You are viewing a plain text version of this content. The canonical link for it is here.
Posted to user@spark.apache.org by Jerry Lam <ch...@gmail.com> on 2014/12/11 00:10:41 UTC
Filtering nested data using Spark SQL
Hi spark users,
I'm trying to filter a json file that has the following schema using Spark
SQL:
root
|-- user_id: string (nullable = true)
|-- item: array (nullable = true)
| |-- element: struct (containsNull = false)
| | |-- item_id: string (nullable = true)
| | |-- name: string (nullable = true)
I would like to filter distinct user_id based on the items it contains.
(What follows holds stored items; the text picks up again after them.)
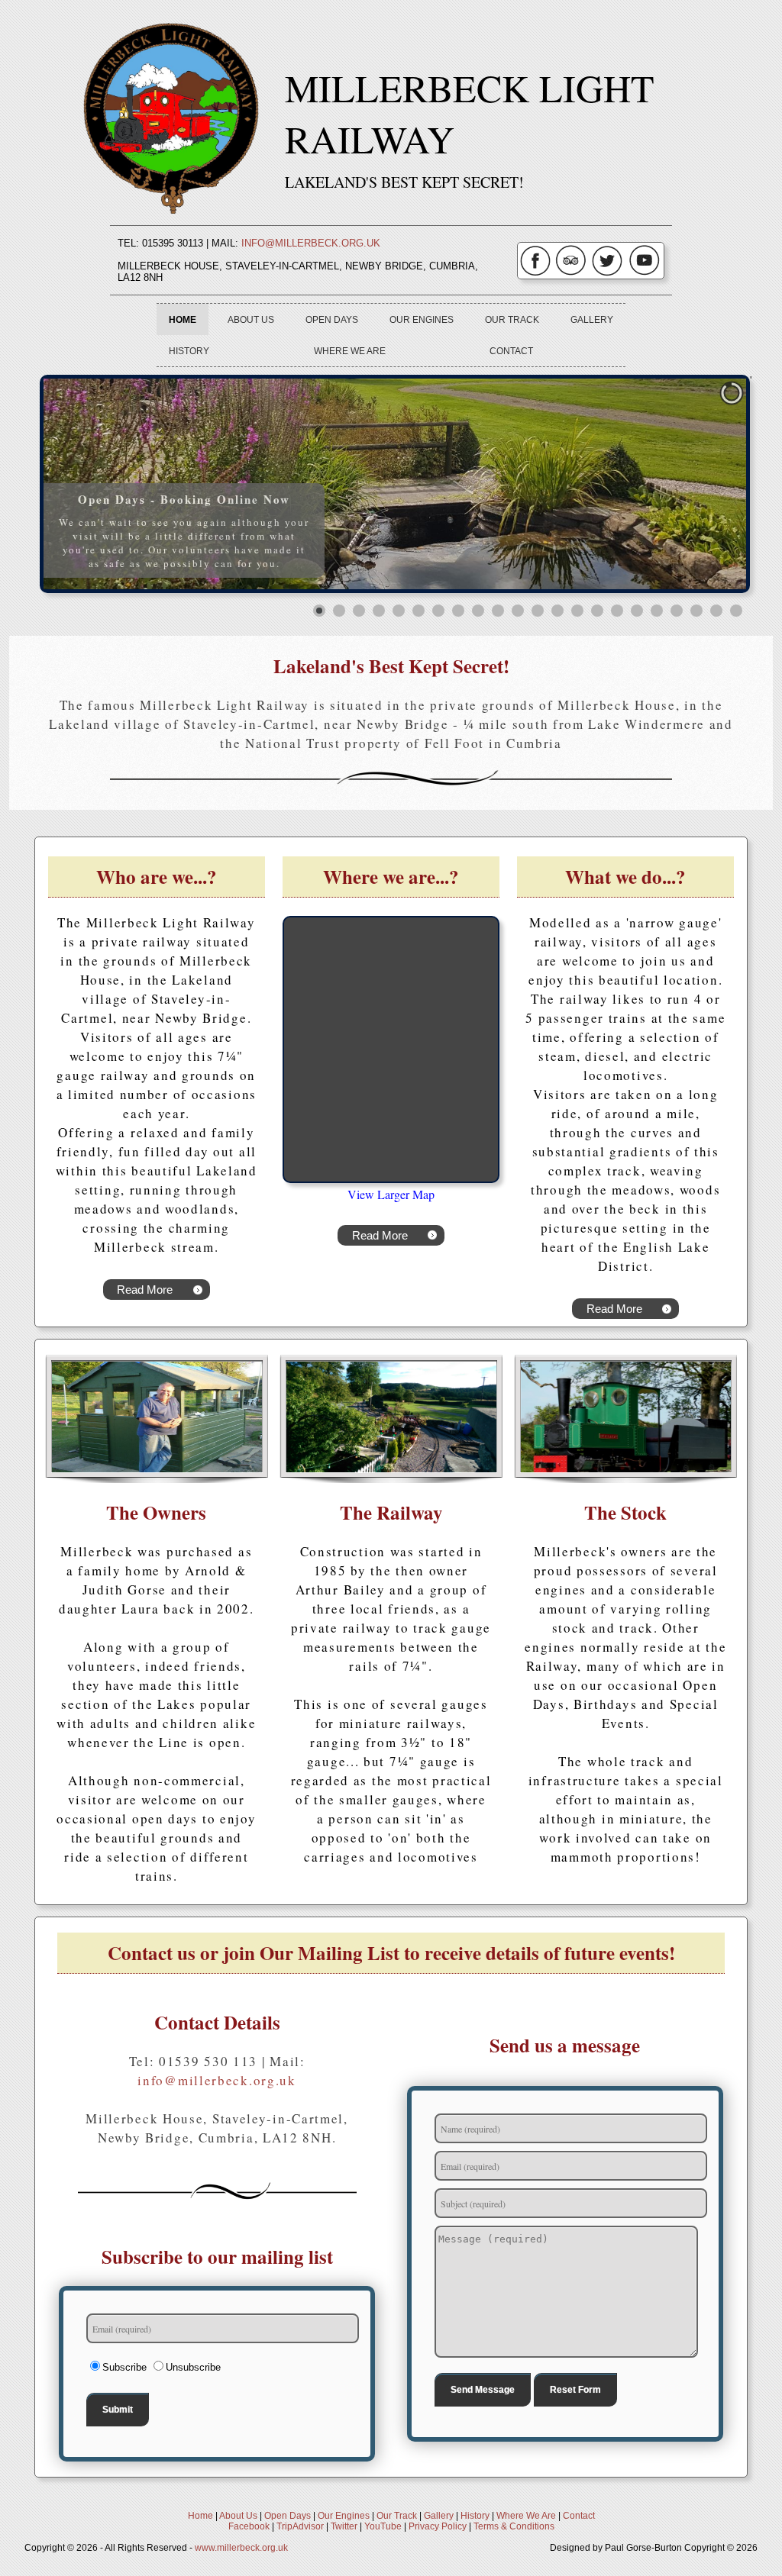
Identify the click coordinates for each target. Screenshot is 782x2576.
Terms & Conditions (513, 2526)
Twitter (344, 2526)
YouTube (383, 2526)
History (189, 351)
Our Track (512, 319)
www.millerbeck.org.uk (241, 2547)
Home (182, 319)
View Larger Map (391, 1194)
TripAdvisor (300, 2526)
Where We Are (350, 351)
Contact (511, 351)
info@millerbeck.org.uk (310, 243)
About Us (251, 319)
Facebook (249, 2526)
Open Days (331, 319)
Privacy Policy (438, 2526)
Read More (145, 1289)
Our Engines (421, 319)
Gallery (591, 319)
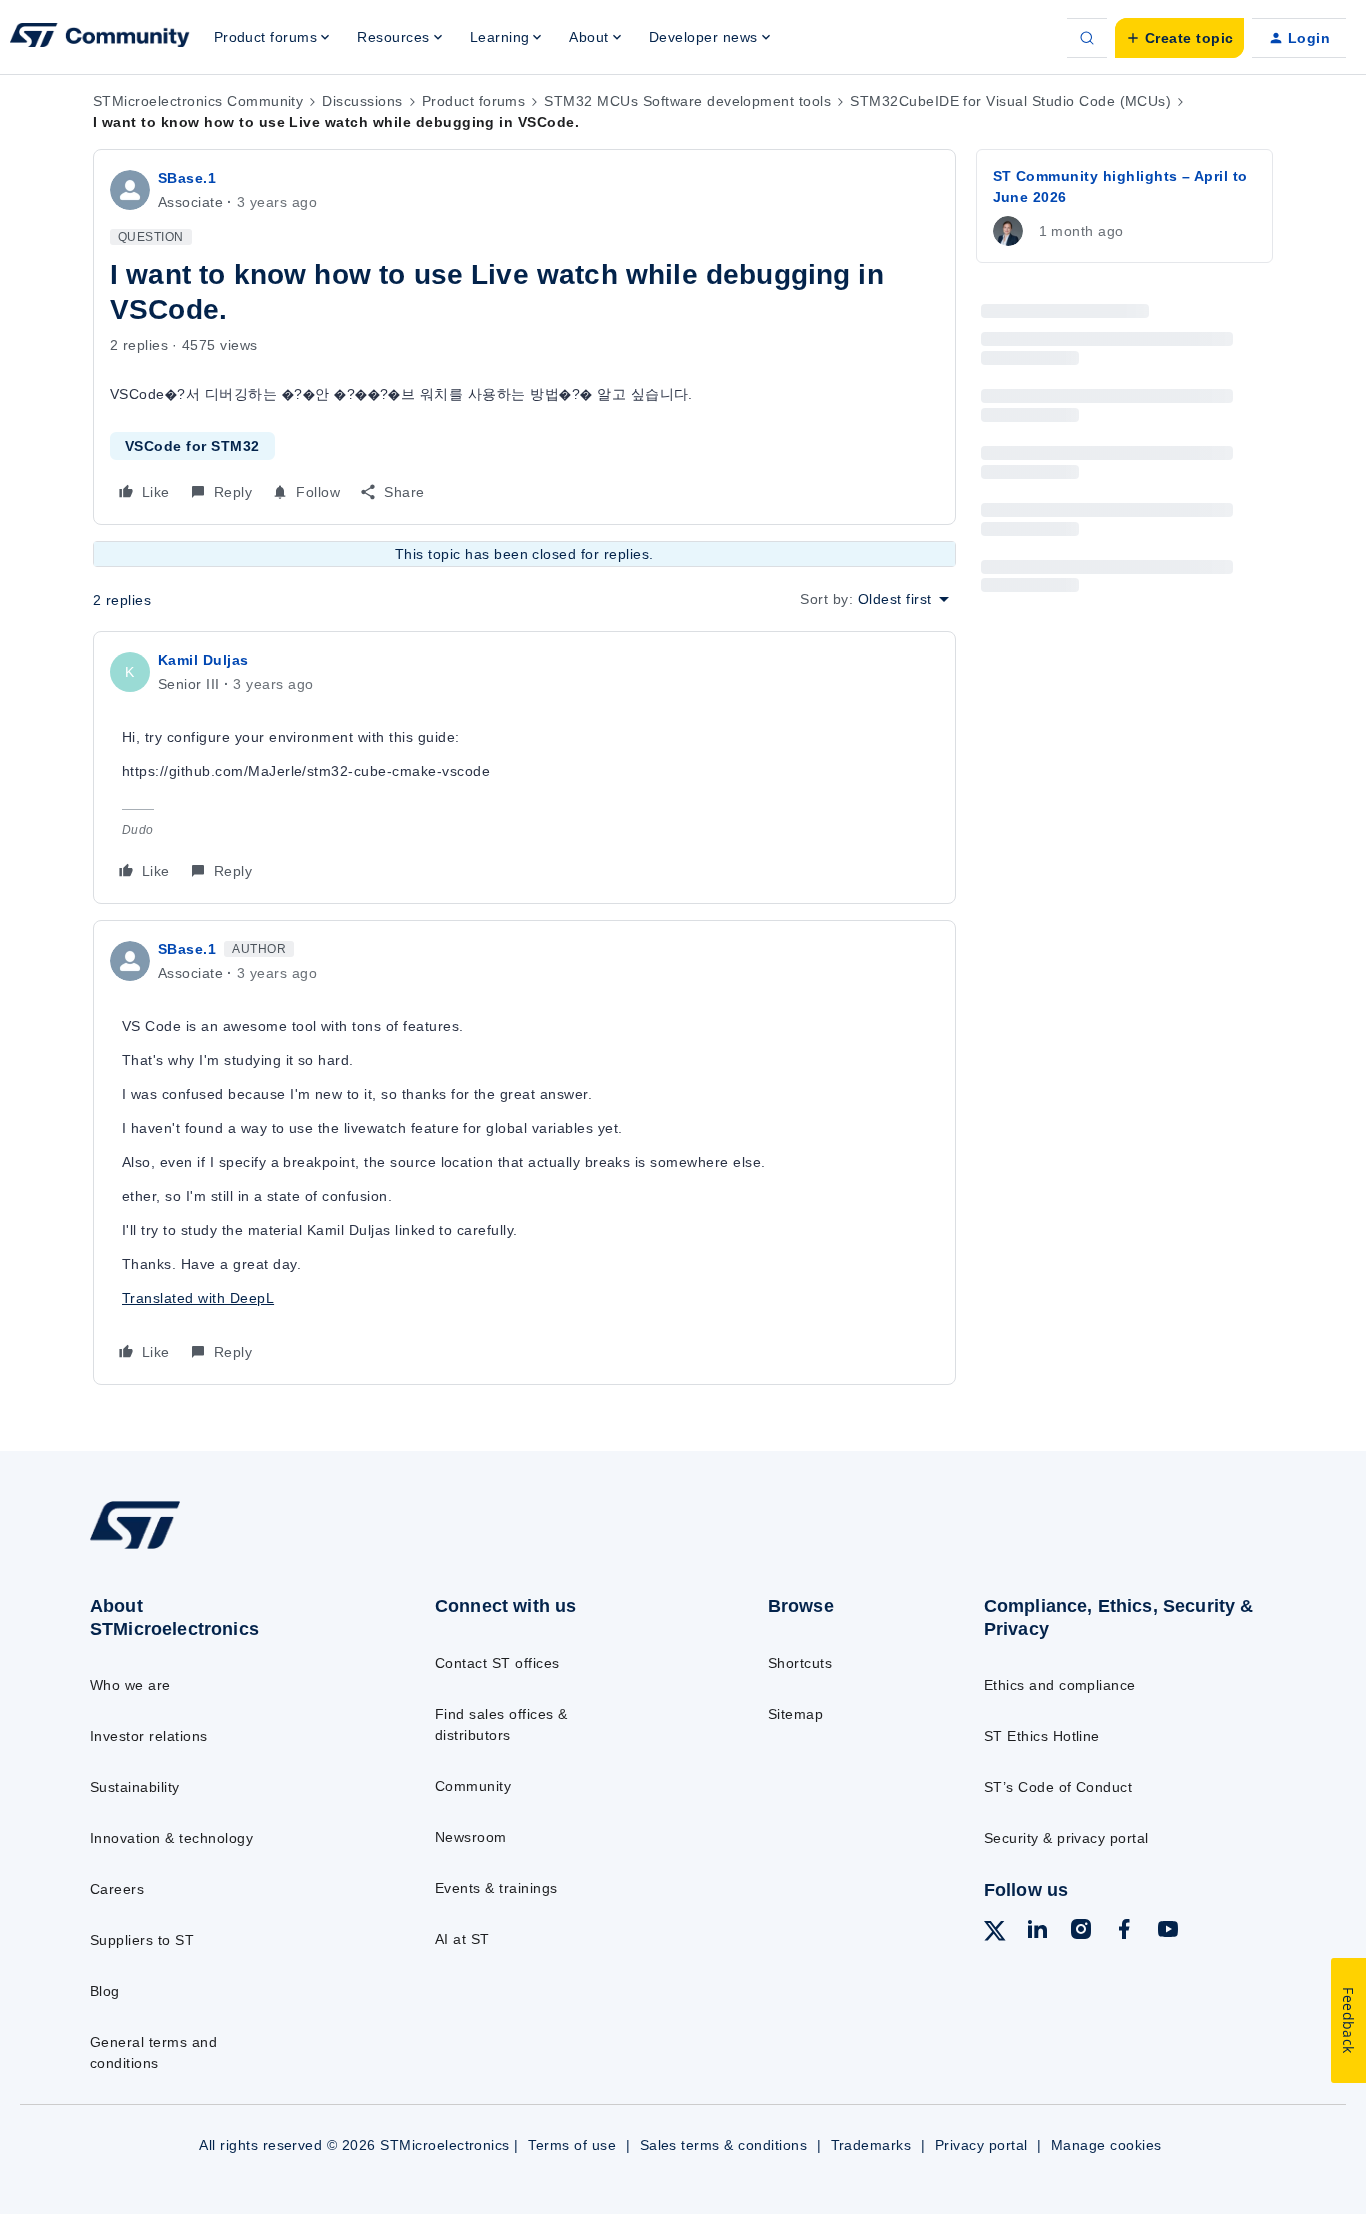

For
instance, I would like to find out distinct user_id which has item's name
equal to "apple" for the following 'user' table
user_id | item
1 | ([1, apple], [1, apple], [2, orange])
2 | ([2, orange])
The result should be 1
I tried using hql:
select user_id from user lateral view explode(item) itemTable as itemColumn
where itemColumn.name = 'apple' group by user_id
but it seems not efficient if I can just stop looking through the item
array once I find the first item with name 'apple'. Also the "lateral view
explode" and "group by" are unnecessary.
I'm thinking of processing the 'user' table as SchemaRDD. Ideally, I would
love to do (assuming user is a SchemaRDD):
val ids =user.select('user_id).where(contain('item, "name",
"apple")).collect()
the contain function will loop through the item with "name" = "apple" with
early stopping.
Is this possible? If yes, how one implements the contain function?
Best Regards,
Jerry